Women CEOs have been on the rise in the last few years. The Fortune 500 list for 2020 saw 37 women leading Fortune 500 firms…which is at an all time high! A rise from last year’s record of 33 women leading Fortune 500 companies.
Even though women are slowing coming up in the ranks…veteran women have a harder time even starting their own businesses.
VR Small is a Navy Veteran and when it came time to find a job, she was qualified and had many offers. She worked all over the nation but when she looked into starting her own business…it became a lot harder.
“Texas is ridiculously veteran friendly,” says VR, “I saw all these great programs in Dallas for women and when I start making the calls…they didn’t have reps here [or] their Dallas program wasn’t really functional.”

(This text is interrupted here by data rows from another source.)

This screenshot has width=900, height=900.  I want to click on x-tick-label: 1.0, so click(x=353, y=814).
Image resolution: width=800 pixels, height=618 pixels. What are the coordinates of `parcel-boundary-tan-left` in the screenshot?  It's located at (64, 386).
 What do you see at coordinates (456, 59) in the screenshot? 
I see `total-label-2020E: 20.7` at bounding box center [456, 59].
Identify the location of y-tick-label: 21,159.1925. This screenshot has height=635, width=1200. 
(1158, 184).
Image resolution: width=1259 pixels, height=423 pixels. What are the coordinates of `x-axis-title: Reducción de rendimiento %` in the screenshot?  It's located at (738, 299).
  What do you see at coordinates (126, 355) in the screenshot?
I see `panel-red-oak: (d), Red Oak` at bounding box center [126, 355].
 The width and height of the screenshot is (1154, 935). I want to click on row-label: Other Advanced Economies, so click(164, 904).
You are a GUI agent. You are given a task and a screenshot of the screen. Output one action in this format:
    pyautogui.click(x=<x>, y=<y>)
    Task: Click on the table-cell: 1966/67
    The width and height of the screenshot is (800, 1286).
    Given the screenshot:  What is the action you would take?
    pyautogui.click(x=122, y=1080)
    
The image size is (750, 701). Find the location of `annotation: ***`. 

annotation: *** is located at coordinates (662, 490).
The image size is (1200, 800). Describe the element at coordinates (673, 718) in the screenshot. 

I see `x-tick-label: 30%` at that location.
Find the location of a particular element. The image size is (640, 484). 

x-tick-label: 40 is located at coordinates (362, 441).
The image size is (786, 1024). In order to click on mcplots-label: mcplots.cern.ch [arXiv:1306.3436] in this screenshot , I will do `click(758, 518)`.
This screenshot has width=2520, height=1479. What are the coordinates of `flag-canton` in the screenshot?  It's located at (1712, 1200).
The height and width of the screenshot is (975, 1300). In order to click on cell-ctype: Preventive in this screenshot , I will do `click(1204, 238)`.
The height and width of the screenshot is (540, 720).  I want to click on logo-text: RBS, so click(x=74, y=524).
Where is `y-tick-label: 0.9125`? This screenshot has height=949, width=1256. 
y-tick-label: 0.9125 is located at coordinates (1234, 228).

VR moved back to Dallas in 2015 and at that time, there wasn’t even a women’s business center so she took it upon herself to build one. She founded the Veteran Women’s Enterprise Center.
The Veteran Women’s Enterprise Center has everything veteran women would need to start their own business. They provide resources and information on how to get going, classes to train women on marketing, the center has a co-working area for women to collaborate and share ideas (this was pre-covid of course), a conference room for meetings and a centralized area for training and so much more.
Like many businesses, the Veteran Women’s Enterprise Center has had to adapt to the pandemic with more teletraining and personalized coaching.
“Our mission is to help women veteran entrepreneurs scale for success.”